I don't know, but it looked like it stretched things out.

So that tiny nudge might turn into something

that's still quite small,

but maybe three times bigger.

But it's a vector.

What you do is, you think of that vector

as being your partial v,

and you scale it by whatever the size

of that partial s was, right?

So the result that you get

is a tangent vector that's not puny, not a tiny nudge,

but is actually a sizable tangent vector.

And it's going to correspond to the rate

at which changes, not just tiny changes,

but the rate at which changes in s

cause movement in the output space.

So, let's actually compute it for this case,

just get some good practice computing things.

And if we look up here, the t value

which used to be considered a variable

when we were doing it with respect to t.

But now that t value looks like a constant,

so its derivative is zero.

Then -s², with respect to s,

has a derivative of -2s.

st: s looks like a variable, t looks like a constant,

the derivative is just that constant, t.

Down here, ts²: t looks like a constant,

s looks like a variable, so...

2 times t times s.

And then over here, we're subtracting off,

s is the variable, t² looks like a constant,

so that constant.

And let's say we plug in the value (1,1).

This red dot corresponds to (1,1),

so what we would get here,

s is equal to 1, so that's -2,

t is equal to 1, so that's 1,

then 2 times 1 times 1, I'll write it.

2*1*1

minus 1²

is gonna correspond to 1, that's 2-1.

So what we would expect for the tangent vector,

the partial derivative vector,

is the x-component should be negative,

and then the y and z-components should each be positive.

And if we go over, and we take a look

at what the movement along the curve actually is,

that lines up, right?

Because, as you kind of zip along this curve,

you're moving to the left, so the x-component

of the partial derivative should be negative.

But you're moving upwards as far as y is concerned,

and you can also kinda see that the leftward movement

is kind of twice as fast as the upward motion.

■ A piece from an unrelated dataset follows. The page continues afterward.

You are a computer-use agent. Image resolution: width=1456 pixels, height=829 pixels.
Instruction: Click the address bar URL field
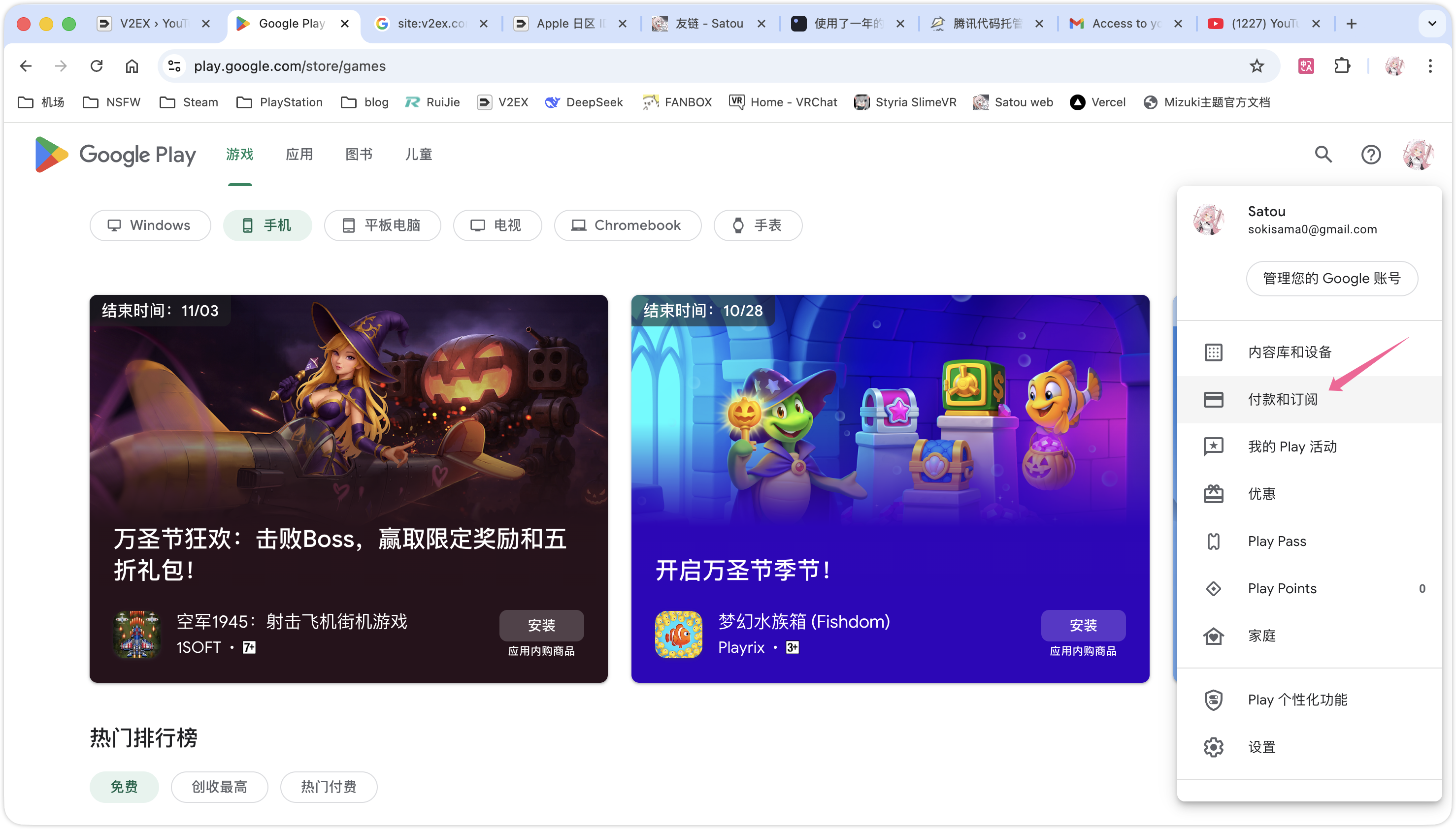(684, 66)
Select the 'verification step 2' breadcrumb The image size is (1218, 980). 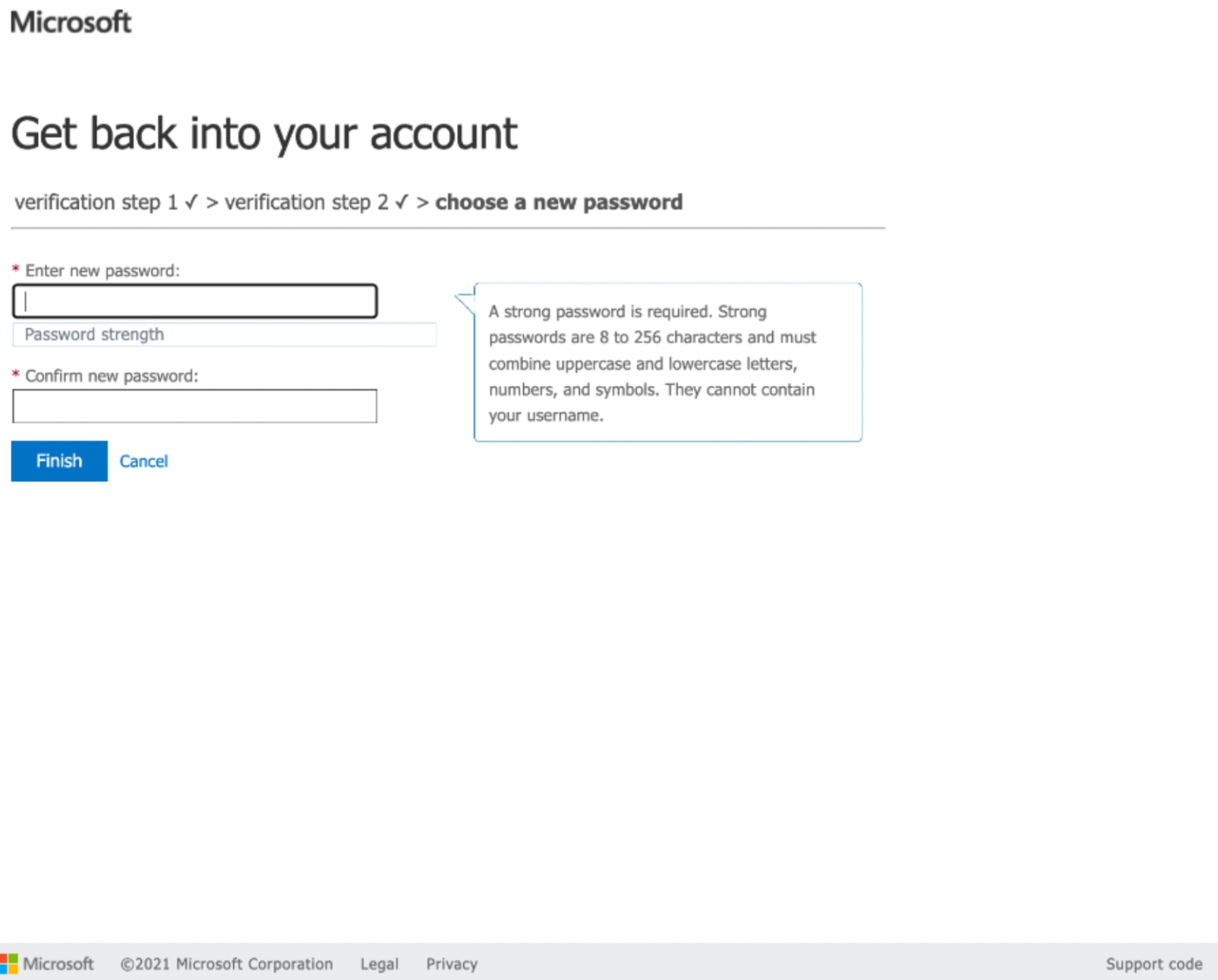[x=306, y=202]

The slope favors the x direction.

And then as far as the z component is concerned,

you are, in fact, moving up.

And maybe you could say,

"Well, how do you know which way you're moving,

"are you moving that way, or is everything

"switched the other way around?"

And the benefit of animation here is,

we can say, "Ah, as s is ranging from zero

"up to three, this is the increasing direction."

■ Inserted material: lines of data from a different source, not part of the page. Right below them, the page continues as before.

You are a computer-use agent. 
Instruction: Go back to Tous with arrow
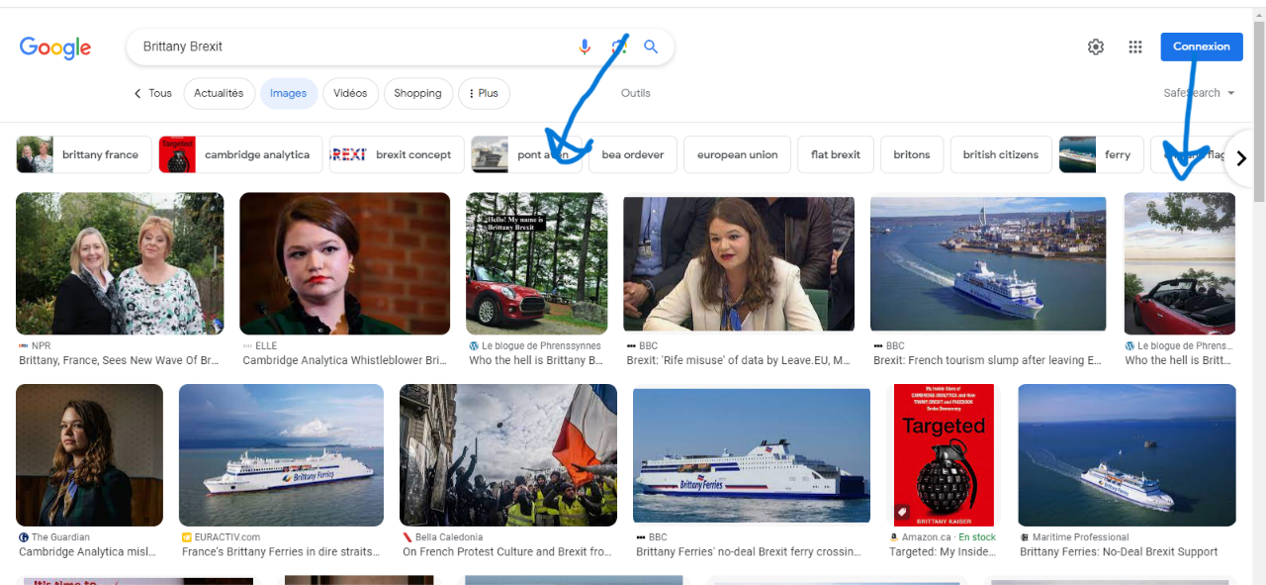click(153, 93)
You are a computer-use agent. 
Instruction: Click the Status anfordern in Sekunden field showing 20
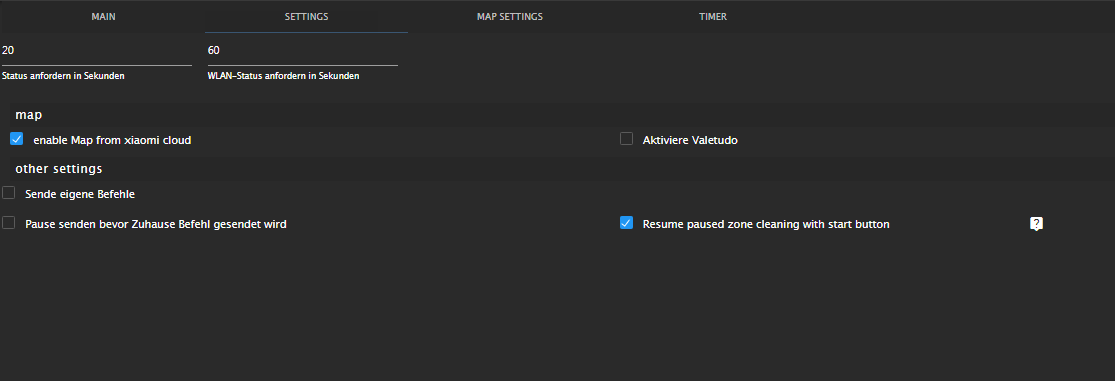(x=96, y=50)
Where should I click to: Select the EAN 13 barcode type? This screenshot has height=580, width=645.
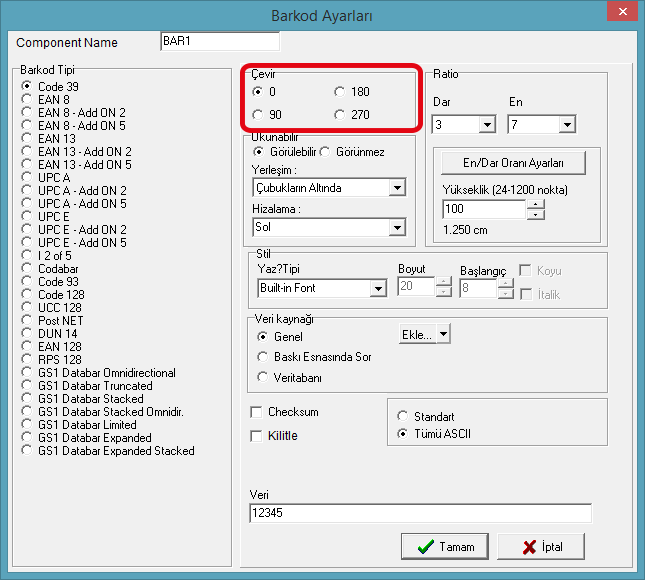coord(27,139)
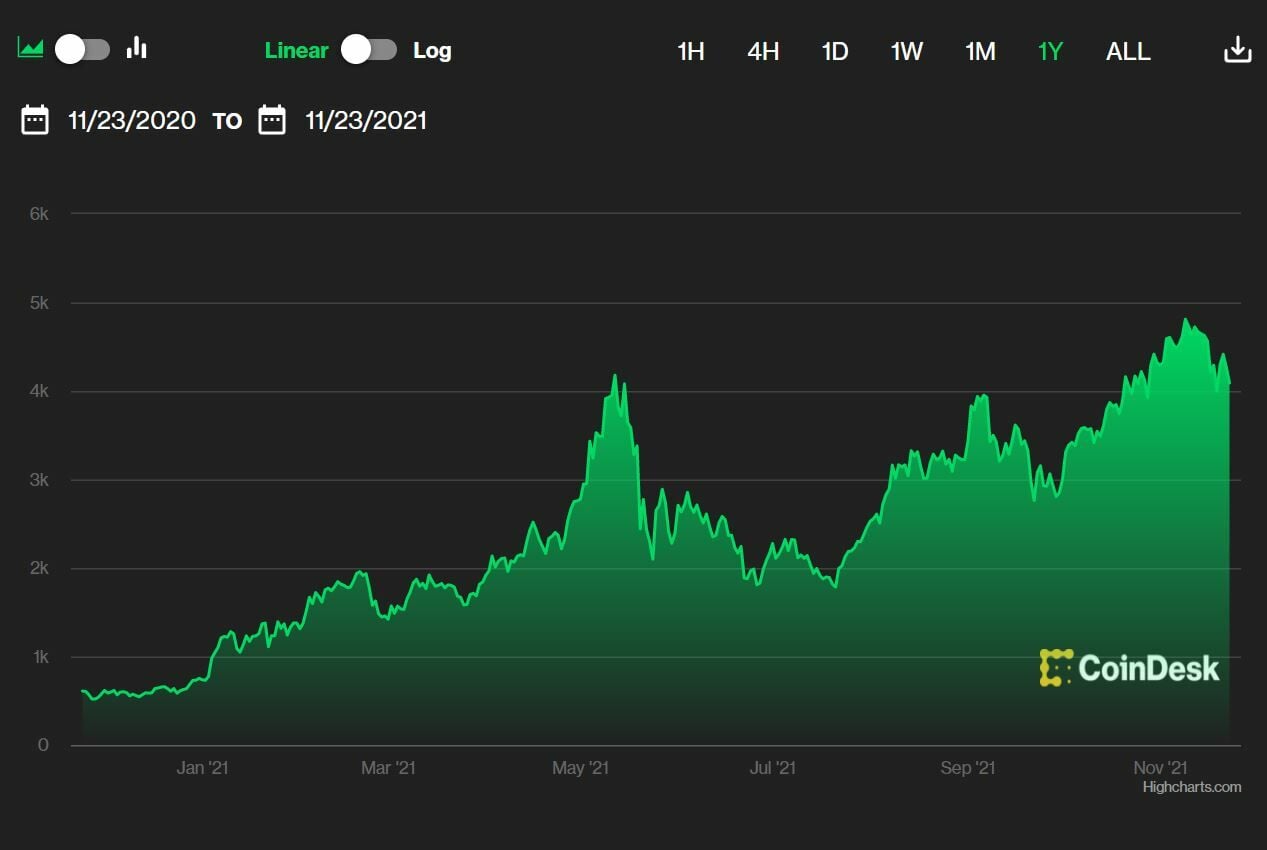
Task: Click the area chart icon
Action: 30,48
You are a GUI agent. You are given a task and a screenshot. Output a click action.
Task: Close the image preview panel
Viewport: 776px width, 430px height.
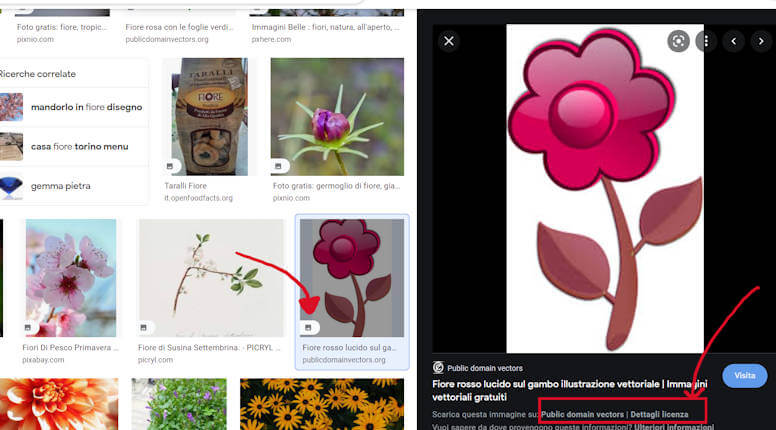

And you just keep your eye on what that direction is

as we move things about.

And that increasing direction does kind of correspond

with moving along the curve this way.

So, you get a tangent vector in the other way.

And one kinda nice thing about this, then, is

the two different partial derivative vectors that we found

Each one of them, you could say,

is a tangent vector to the surface, right?

So the one that was a partial derivative

with respect to t, over here,

kinda goes in one direction,

and the other one kinda gives you a different notion

of what a tangent vector on the surface could be.

And you could have a notion of directional derivative too,

that kind of combines these in various ways,

and that will get you all the different ways

that you can have a vector tangent to the surface.

And later on, I'll talk about things like tangent planes,

if you want to express what a tangent plane is.

And you kind of think of that as being defined

in terms of two different vectors.

But for now, that's really all you need to know

about partial derivatives of parametric surfaces.

And the next couple videos, I'll talk about

what partial derivatives of vector-valued functions

can mean in other contexts,

because it's not always a parametric surface,

and maybe you're not always thinking

about a curve that could be moved along,

but you still want to think, "How does this input nudge

"correspond to an output nudge,

"and what's the ratio between them."

So with that, I'll see you next video.